==== TEXT PROVIDED ====
Port Gamble S’Klallam transfers juvenile coho to Port Gamble Bay net pens

A juvenile coho plunges into the Port Gamble net pens. Click on the picture for more photos.

A quarter million juvenile coho salmon took a quarter-mile ride through a 4-inch pipe when the Port Gamble S’Klallam Tribe recently transferred the young fish from shore to the tribe’s floating net pens in Port Gamble Bay.

The fish came from the Washington Department Fish and Wildlife’s George Adams Hatchery near Shelton. Arriving in a tanker truck, the fish first were transferred into a 2,300-gallon fiberglass holding tank, then flushed through the pipe into the net pens.

This is the second year the fish have been transported via the pipeline. For decades prior, a barge was brought to the town of Port Gamble, where the fish would be piped from the tanker truck to a tank on the barge, which was then towed to the net pens by a seine boat. The fish then would be offloaded into the pens.

“Using the pipe system means less handling of the fish and less stress on them as well,” said Paul McCollum, the tribe’s natural resources director. McCollum brought this method with him from Alaska where he previously worked.

While the tribe typically receives approximately 400,000 fish from the state, cold water disease at George Adams Hatchery killed thousands of the fish this year, McCollum said.
==== AVAILABLE DATA ====
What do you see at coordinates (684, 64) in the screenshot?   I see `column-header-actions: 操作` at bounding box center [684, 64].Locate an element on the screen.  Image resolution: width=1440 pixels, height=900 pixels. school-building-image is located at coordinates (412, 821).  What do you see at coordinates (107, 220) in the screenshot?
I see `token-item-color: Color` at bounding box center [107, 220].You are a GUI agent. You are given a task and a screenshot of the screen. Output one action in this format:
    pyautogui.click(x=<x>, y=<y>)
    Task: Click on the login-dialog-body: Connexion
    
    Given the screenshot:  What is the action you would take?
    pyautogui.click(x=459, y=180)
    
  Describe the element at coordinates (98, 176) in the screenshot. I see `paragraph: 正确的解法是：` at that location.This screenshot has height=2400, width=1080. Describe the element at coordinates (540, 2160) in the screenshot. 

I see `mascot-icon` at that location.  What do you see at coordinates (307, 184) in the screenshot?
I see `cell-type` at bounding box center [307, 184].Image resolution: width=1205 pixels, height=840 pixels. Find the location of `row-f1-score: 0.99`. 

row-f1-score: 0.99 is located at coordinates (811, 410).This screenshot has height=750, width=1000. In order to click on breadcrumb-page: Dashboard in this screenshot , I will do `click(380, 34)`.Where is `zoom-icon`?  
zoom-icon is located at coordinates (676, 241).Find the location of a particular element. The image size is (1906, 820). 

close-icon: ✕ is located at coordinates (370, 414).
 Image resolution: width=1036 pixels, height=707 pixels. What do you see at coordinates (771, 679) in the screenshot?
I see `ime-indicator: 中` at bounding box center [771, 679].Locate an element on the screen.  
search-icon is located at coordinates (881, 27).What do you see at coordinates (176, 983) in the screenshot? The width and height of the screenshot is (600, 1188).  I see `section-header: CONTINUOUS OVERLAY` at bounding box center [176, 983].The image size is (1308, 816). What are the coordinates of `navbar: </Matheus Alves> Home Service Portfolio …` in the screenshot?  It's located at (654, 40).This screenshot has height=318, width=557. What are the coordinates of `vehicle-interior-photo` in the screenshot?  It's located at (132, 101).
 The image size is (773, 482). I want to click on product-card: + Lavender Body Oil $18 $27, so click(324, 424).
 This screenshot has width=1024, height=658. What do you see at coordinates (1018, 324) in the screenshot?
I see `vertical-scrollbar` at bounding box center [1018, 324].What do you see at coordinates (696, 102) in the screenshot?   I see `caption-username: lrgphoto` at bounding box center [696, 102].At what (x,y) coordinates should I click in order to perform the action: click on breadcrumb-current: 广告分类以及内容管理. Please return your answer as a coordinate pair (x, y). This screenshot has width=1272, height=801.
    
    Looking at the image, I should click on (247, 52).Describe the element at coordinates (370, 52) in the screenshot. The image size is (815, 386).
====
● PROBLEM TO WORK ON
In the article on the Port Gamble coho transfer, where were the fish put after they arrived in the tanker truck? Rely only on the text to complete the tasks.

● WRITTEN ANSWER
Into a 2,300-gallon fiberglass holding tank.